Pierwotna wersja gry ukazała się w 2010 roku na konsolę Nintendo DS. Nie wykorzystywała żadnych specjalnych cech tej konsoli, takich jak ekran dotykowy czy mikrofon, co było cechą charakterystyczną wielu gier na DS. W 2018 ukazał się natomiast remake, zatytułowany "Strange Journey Redoux", wydany na konsolę 3DS. Początkowo sprzedaż była niezła, ale ostatecznie okazała się ona niższa od zakładanej. Niemniej, recenzje były bardzo dobre (na łamach czołowego japońskiego magazynu o grach "Famitsu" gra dostała najwyższą notę w dziejach całej serii). Chwalono ambitną fabułę, przyjazną obsługę, mnogość opcji związaną z demonami oraz ogólną grywalność. Niektórzy krytycy co prawda narzekali na pewną monotonię, ale zdecydowana większość opinii była pozytywna. 

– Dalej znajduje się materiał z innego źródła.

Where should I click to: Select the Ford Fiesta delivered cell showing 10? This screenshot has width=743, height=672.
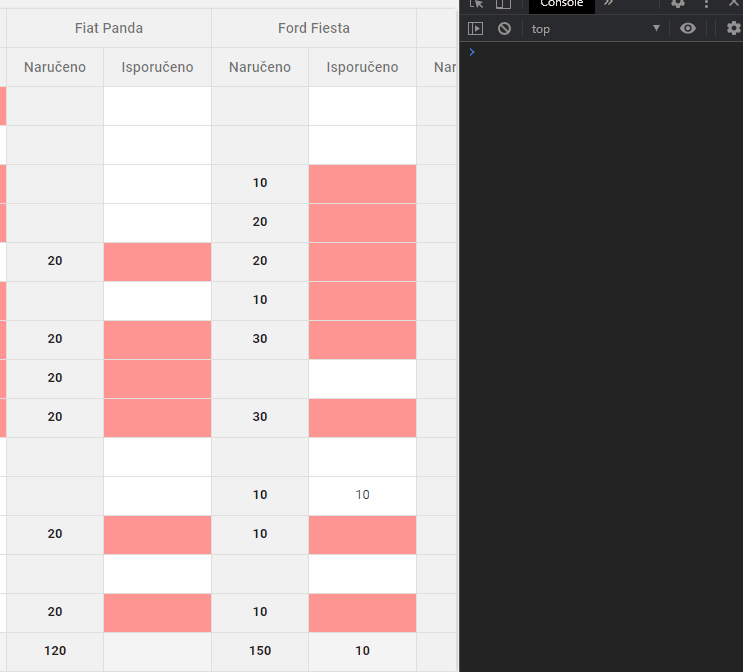tap(362, 495)
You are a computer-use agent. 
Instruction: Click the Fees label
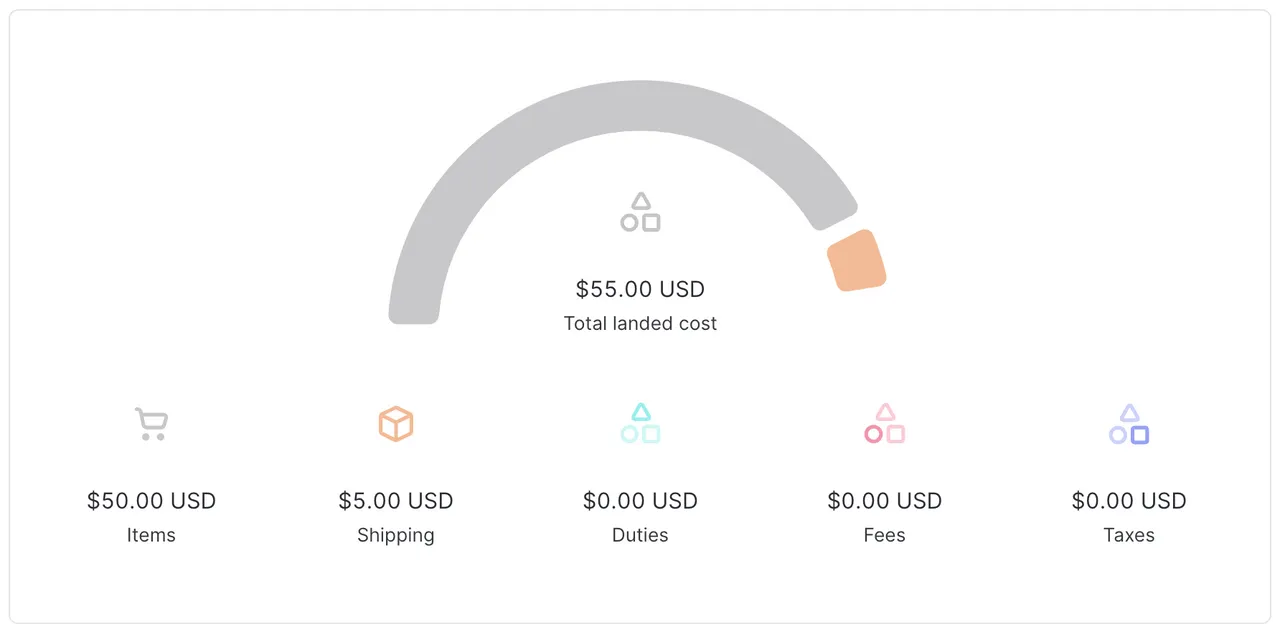click(x=885, y=535)
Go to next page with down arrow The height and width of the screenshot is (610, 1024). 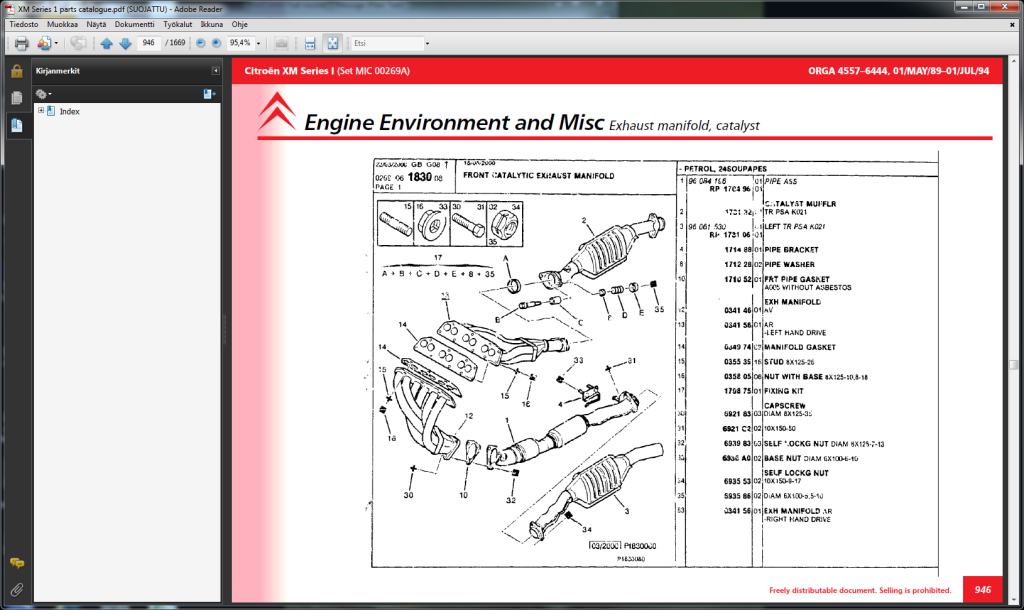pyautogui.click(x=125, y=44)
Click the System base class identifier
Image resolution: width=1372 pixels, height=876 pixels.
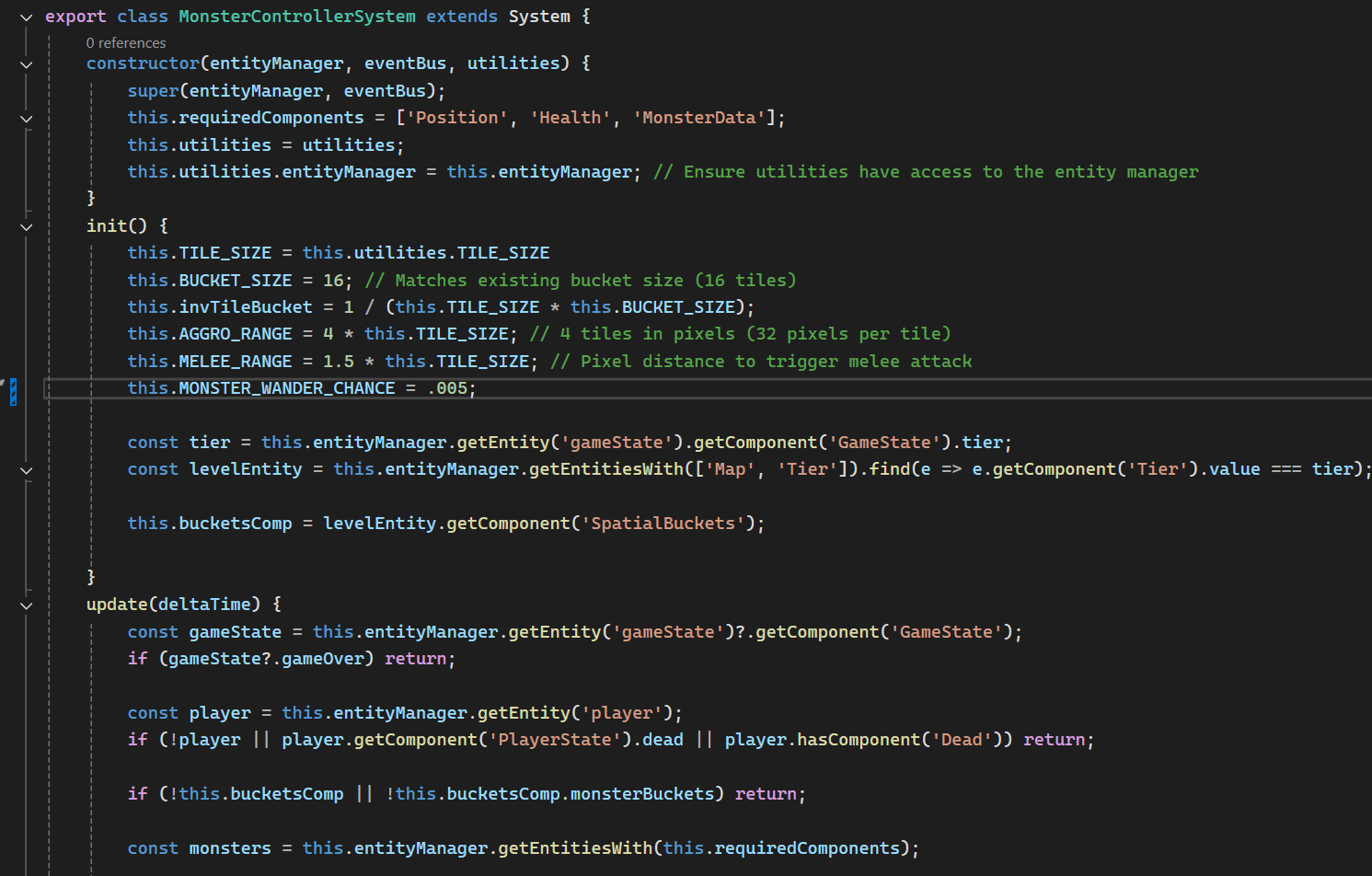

„Shin Megami Tensei: Strange Journey” to gra kapitalna. Atlus po raz kolejny pokazał, że nie robi gier przesadnie łatwych i nastawionych na jak najmłodszego odbiorcę.  Bo i owszem, ta gra wymaga. Nie tylko chodzi o taktykę pola walki, eksplorację skomplikowanych poziomów i kombinowanie z przedmiotami. Złożona, a przedstawiona w formie tekstowej fabuła wymaga bowiem skupienia i uwagi. W zamian daje bardzo dużo – jeśli się oczywiście umie to dostrzec. Oceny większość recenzentów stoją tu bardzo wysoko – i ja do tego chóru się przyłączę, stwierdziwszy, że jest to bardzo udany a przy tym bezsprzecznie oryginalny tytuł.